__TASK INSTRUCTIONS__:
Write each of the records out again exactly.

━━━━━━━━━━━━━━━━━━━━

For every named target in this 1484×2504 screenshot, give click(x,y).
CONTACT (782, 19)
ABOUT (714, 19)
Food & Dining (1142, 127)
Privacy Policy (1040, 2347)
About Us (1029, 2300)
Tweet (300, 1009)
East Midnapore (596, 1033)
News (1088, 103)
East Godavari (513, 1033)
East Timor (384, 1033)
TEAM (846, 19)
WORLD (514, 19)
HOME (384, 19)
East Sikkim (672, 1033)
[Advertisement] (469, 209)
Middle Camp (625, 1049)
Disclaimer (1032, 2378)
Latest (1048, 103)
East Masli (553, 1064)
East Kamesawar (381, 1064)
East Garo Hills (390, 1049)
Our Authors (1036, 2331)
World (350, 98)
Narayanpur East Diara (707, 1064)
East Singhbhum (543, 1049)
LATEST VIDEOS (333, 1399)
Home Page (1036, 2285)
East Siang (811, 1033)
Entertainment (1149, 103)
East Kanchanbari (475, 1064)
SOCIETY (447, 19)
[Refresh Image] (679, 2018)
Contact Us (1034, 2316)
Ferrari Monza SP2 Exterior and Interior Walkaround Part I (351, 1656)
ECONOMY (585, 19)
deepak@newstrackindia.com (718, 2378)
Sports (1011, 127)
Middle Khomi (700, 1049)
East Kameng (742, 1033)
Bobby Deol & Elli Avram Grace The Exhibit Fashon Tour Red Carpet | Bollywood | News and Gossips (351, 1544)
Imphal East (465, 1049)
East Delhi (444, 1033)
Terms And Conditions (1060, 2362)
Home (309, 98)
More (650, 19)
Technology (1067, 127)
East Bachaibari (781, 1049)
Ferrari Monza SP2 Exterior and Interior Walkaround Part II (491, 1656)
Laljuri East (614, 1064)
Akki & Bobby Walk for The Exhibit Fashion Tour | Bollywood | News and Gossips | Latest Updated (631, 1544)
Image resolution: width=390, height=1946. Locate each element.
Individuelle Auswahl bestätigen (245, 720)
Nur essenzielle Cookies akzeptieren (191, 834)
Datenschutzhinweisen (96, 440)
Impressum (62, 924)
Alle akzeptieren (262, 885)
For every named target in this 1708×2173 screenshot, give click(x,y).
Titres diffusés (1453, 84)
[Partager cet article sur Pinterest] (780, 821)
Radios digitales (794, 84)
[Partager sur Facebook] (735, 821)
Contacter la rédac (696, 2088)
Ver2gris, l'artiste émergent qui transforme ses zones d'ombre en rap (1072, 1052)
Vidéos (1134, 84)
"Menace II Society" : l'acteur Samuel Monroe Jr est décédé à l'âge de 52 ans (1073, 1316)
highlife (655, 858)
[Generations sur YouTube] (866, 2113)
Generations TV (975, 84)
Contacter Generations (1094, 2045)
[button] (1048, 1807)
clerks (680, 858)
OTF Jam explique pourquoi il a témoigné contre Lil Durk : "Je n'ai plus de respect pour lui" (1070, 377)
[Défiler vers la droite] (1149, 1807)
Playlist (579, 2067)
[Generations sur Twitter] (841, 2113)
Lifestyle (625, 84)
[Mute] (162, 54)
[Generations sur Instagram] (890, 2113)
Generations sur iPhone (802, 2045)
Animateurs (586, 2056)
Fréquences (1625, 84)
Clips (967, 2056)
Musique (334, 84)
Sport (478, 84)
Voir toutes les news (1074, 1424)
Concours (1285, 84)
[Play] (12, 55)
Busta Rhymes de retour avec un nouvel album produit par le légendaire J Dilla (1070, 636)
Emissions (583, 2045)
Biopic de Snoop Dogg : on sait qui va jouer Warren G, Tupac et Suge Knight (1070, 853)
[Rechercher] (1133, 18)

━━━━━━━━━━━━━━━━━━━━

__ANSWER TO THIS PROBLEM__:
For every named target in this 1484×2504 screenshot, give click(x,y).
CONTACT (782, 19)
ABOUT (714, 19)
Food & Dining (1142, 127)
Privacy Policy (1040, 2347)
About Us (1029, 2300)
Tweet (300, 1009)
East Midnapore (596, 1033)
News (1088, 103)
East Godavari (513, 1033)
East Timor (384, 1033)
TEAM (846, 19)
WORLD (514, 19)
HOME (384, 19)
East Sikkim (672, 1033)
[Advertisement] (469, 209)
Middle Camp (625, 1049)
Disclaimer (1032, 2378)
Latest (1048, 103)
East Masli (553, 1064)
East Kamesawar (381, 1064)
East Garo Hills (390, 1049)
Our Authors (1036, 2331)
World (350, 98)
Narayanpur East Diara (707, 1064)
East Singhbhum (543, 1049)
LATEST VIDEOS (333, 1399)
Home Page (1036, 2285)
East Siang (811, 1033)
Entertainment (1149, 103)
East Kanchanbari (475, 1064)
SOCIETY (447, 19)
[Refresh Image] (679, 2018)
Contact Us (1034, 2316)
Ferrari Monza SP2 Exterior and Interior Walkaround Part I (351, 1656)
ECONOMY (585, 19)
deepak@newstrackindia.com (718, 2378)
Sports (1011, 127)
Middle Khomi (700, 1049)
East Kameng (742, 1033)
Bobby Deol & Elli Avram Grace The Exhibit Fashon Tour Red Carpet | Bollywood | News and Gossips (351, 1544)
Imphal East (465, 1049)
East Delhi (444, 1033)
Terms And Conditions (1060, 2362)
Home (309, 98)
More (650, 19)
Technology (1067, 127)
East Bachaibari (781, 1049)
Ferrari Monza SP2 Exterior and Interior Walkaround Part II (491, 1656)
Laljuri East (614, 1064)
Akki & Bobby Walk for The Exhibit Fashion Tour | Bollywood | News and Gossips | Latest Updated (631, 1544)
Image resolution: width=390, height=1946. Locate each element.
Individuelle Auswahl bestätigen (245, 720)
Nur essenzielle Cookies akzeptieren (191, 834)
Datenschutzhinweisen (96, 440)
Impressum (62, 924)
Alle akzeptieren (262, 885)
For every named target in this 1708×2173 screenshot, give click(x,y).
Titres diffusés (1453, 84)
[Partager cet article sur Pinterest] (780, 821)
Radios digitales (794, 84)
[Partager sur Facebook] (735, 821)
Contacter la rédac (696, 2088)
Ver2gris, l'artiste émergent qui transforme ses zones d'ombre en rap (1072, 1052)
Vidéos (1134, 84)
"Menace II Society" : l'acteur Samuel Monroe Jr est décédé à l'âge de 52 ans (1073, 1316)
highlife (655, 858)
[Generations sur YouTube] (866, 2113)
Generations TV (975, 84)
Contacter Generations (1094, 2045)
[button] (1048, 1807)
clerks (680, 858)
OTF Jam explique pourquoi il a témoigné contre Lil Durk : "Je n'ai plus de respect pour lui" (1070, 377)
[Défiler vers la droite] (1149, 1807)
Playlist (579, 2067)
[Generations sur Twitter] (841, 2113)
Lifestyle (625, 84)
[Mute] (162, 54)
[Generations sur Instagram] (890, 2113)
Generations sur iPhone (802, 2045)
Animateurs (586, 2056)
Fréquences (1625, 84)
Clips (967, 2056)
Musique (334, 84)
Sport (478, 84)
Voir toutes les news (1074, 1424)
Concours (1285, 84)
[Play] (12, 55)
Busta Rhymes de retour avec un nouvel album produit par le légendaire J Dilla (1070, 636)
Emissions (583, 2045)
Biopic de Snoop Dogg : on sait qui va jouer Warren G, Tupac et Suge Knight (1070, 853)
[Rechercher] (1133, 18)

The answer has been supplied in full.